问题
I am trying to create a custom dashboard with some specific data for the AKS cluster. What i would like to do is assemble a dashboard with a graph of the RAM and CPU usage per selected controllers and nodes, and if possible number of restarts per pod. How can i create a custom graphs with the controllers average resource usage ?
回答1:
You can click on "Logs" link on the left on your AKS cluster blade in Azure Portal (make sure you have Insights enabled by clicking on "Insights" first - if it is Ok, you'll see charts close to what you want otherwise, you'll see onboarding instructions).
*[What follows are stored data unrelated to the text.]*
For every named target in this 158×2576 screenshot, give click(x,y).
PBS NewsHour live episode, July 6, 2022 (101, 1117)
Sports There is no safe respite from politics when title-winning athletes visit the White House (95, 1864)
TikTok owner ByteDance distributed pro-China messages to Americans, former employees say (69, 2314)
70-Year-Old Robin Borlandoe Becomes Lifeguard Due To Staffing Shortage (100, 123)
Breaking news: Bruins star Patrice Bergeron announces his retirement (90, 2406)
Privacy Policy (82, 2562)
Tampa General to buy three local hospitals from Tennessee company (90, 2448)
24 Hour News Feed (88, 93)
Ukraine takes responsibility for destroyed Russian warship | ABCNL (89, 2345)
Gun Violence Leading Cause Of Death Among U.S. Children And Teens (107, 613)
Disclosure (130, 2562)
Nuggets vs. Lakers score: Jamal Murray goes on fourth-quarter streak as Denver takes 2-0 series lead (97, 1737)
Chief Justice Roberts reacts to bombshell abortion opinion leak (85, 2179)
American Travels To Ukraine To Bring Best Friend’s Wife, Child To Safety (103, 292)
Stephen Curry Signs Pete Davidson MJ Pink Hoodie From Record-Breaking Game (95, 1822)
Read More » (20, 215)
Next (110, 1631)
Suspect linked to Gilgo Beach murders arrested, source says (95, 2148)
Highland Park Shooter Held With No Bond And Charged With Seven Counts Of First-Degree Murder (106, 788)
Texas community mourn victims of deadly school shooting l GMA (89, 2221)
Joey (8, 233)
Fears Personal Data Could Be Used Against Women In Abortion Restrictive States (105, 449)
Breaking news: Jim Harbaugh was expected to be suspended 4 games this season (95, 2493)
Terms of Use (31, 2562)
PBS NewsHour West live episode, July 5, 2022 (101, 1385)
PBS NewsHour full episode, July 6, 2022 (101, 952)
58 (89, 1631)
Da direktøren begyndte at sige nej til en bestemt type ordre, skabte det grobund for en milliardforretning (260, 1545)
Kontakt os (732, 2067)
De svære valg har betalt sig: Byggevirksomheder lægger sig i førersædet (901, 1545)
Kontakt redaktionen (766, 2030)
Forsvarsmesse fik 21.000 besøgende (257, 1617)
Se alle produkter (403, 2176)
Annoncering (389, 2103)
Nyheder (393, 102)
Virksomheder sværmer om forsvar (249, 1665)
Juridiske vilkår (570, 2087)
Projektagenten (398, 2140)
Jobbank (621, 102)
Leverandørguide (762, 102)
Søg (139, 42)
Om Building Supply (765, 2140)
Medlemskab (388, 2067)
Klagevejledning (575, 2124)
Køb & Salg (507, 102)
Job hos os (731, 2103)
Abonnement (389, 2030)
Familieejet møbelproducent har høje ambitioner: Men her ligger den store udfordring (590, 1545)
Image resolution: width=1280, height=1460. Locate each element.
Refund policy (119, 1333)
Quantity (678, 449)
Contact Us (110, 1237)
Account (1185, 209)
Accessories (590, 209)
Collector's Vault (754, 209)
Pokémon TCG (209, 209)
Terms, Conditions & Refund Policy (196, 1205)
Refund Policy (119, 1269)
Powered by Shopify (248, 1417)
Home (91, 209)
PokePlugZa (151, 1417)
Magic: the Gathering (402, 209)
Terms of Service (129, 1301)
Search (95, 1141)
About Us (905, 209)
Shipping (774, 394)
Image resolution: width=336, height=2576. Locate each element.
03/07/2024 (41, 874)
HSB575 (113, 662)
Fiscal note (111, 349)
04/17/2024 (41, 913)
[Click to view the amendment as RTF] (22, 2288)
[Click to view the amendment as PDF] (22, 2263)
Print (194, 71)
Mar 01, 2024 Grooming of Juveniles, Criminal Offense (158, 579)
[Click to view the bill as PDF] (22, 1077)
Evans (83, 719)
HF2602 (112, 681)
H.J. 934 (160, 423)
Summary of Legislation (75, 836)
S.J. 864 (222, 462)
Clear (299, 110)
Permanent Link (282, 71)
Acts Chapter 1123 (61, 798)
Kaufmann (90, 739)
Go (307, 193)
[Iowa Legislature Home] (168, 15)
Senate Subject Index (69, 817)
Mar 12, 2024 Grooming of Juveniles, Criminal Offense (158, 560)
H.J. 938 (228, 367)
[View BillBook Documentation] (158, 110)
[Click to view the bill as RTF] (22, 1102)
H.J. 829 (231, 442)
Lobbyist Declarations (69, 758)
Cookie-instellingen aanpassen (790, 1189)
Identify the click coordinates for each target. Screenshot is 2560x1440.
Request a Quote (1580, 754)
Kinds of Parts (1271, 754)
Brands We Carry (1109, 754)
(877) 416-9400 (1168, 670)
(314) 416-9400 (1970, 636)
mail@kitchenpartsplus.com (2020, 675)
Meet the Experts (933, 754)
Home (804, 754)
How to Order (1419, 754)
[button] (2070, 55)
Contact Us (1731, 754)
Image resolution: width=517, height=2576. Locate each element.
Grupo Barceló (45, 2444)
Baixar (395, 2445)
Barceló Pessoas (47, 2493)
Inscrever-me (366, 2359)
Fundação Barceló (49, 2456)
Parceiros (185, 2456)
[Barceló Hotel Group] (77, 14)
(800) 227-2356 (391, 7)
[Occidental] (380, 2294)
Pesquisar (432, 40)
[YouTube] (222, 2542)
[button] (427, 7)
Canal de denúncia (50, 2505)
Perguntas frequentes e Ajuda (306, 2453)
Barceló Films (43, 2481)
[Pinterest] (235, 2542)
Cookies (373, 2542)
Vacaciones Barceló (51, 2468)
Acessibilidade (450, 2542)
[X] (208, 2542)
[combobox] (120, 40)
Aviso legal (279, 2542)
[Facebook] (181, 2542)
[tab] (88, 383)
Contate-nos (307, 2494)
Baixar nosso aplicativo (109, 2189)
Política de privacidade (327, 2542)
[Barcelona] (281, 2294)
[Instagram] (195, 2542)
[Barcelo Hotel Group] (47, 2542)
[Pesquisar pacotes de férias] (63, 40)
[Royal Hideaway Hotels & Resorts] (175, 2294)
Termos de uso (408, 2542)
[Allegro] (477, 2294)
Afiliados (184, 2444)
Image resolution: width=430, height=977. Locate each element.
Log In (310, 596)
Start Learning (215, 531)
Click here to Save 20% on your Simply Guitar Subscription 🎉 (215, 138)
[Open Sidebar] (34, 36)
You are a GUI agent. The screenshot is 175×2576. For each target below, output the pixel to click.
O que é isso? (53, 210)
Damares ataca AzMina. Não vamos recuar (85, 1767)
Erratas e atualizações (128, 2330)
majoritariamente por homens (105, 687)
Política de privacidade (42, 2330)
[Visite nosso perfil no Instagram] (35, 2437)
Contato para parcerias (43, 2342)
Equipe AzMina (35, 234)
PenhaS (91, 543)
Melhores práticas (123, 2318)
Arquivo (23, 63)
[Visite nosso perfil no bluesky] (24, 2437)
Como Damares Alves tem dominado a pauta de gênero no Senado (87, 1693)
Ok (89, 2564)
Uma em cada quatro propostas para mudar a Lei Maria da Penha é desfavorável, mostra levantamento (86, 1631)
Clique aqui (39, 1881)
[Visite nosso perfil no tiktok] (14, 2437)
Use the following query to chart CPU utilization (95th %-tile) for all containers in a given controller:
let endDateTime = now();
let startDateTime = ago(14d);
let trendBinSize = 1d;
let capacityCounterName = 'cpuLimitNanoCores';
let usageCounterName = 'cpuUsageNanoCores';
let clusterName = 'coin-test-i';
let controllerName = 'kube-svc-redirect';
KubePodInventory
| where TimeGenerated < endDateTime
| where TimeGenerated >= startDateTime
| where ClusterName == clusterName
| where ControllerName == controllerName
| extend InstanceName = strcat(ClusterId, '/', ContainerName),
ContainerName = strcat(controllerName, '/', tostring(split(ContainerName, '/')[1]))
| distinct Computer, InstanceName, ContainerName
| join hint.strategy=shuffle (
Perf
| where TimeGenerated < endDateTime
| where TimeGenerated >= startDateTime
| where ObjectName == 'K8SContainer'
| where CounterName == capacityCounterName
| summarize LimitValue = max(CounterValue) by Computer, InstanceName, bin(TimeGenerated, trendBinSize)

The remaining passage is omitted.